Final answer:
The maximum annual profit for the manufacturer of zip drives is calculated by finding the profit function and its derivative, setting the derivative to zero to find the critical point, and then using this to calculate the profit. The maximum profit is determined to be $1,520,000.
Step-by-step explanation:
The student has asked for the calculation of the maximum annual profit for a manufacturer of zip drives with given revenue and cost functions, R(x) = 520x - 0.02x² and C(x) = 160x + 100,000. To determine this, we must first find the profit function by subtracting the cost function from the revenue function, P(x) = R(x) - C(x). Then, we need to find the derivative of this profit function to determine the number of drives that would yield the maximum profit. We set this derivative equal to zero to find the critical points and then check these points to find the maximum profit.
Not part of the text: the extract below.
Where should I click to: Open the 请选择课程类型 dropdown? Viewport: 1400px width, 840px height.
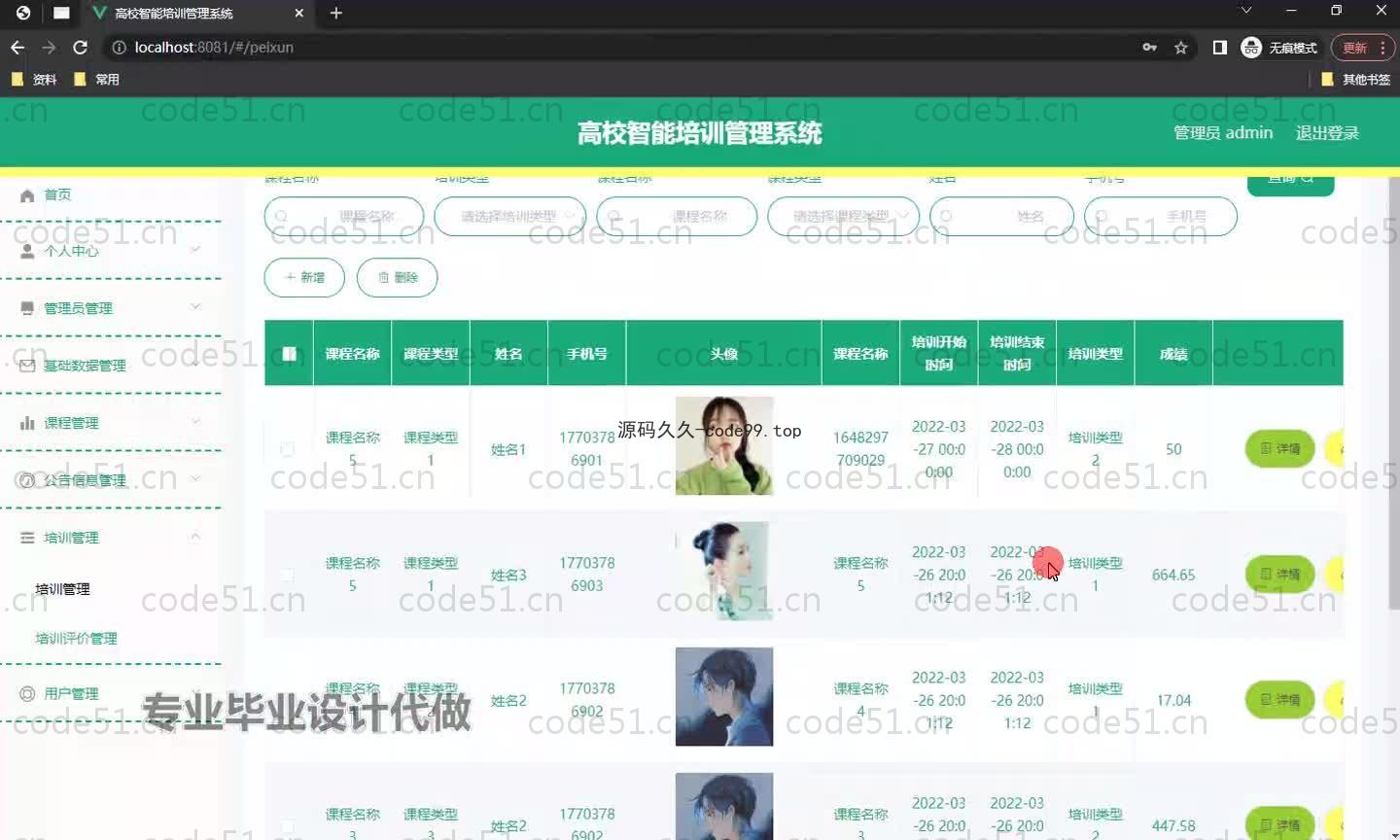point(843,216)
The options provided are hinting towards very large profits, so we should expect x to be large as well when maximizing profit.
First, calculate the profit function:
P(x) = R(x) - C(x)
P(x) = (520x - 0.02x²) - (160x + 100,000)
P(x) = 360x - 0.02x² - 100,000.
Next, find the derivative of the profit function:
P'(x) = 360 - 0.04x.
To find the maximum profit, set the derivative equal to zero and solve for x:
0 = 360 - 0.04x
0.04x = 360
x = 9000.
Now, use this value of x to calculate the maximum profit:
P(9000) = 360(9000) - 0.02(9000)² - 100,000
P(9000) = 3,240,000 - 1,620,000 - 100,000
P(9000) = $1,520,000.
The maximum annual profit is therefore $1,520,000, which corresponds to option C.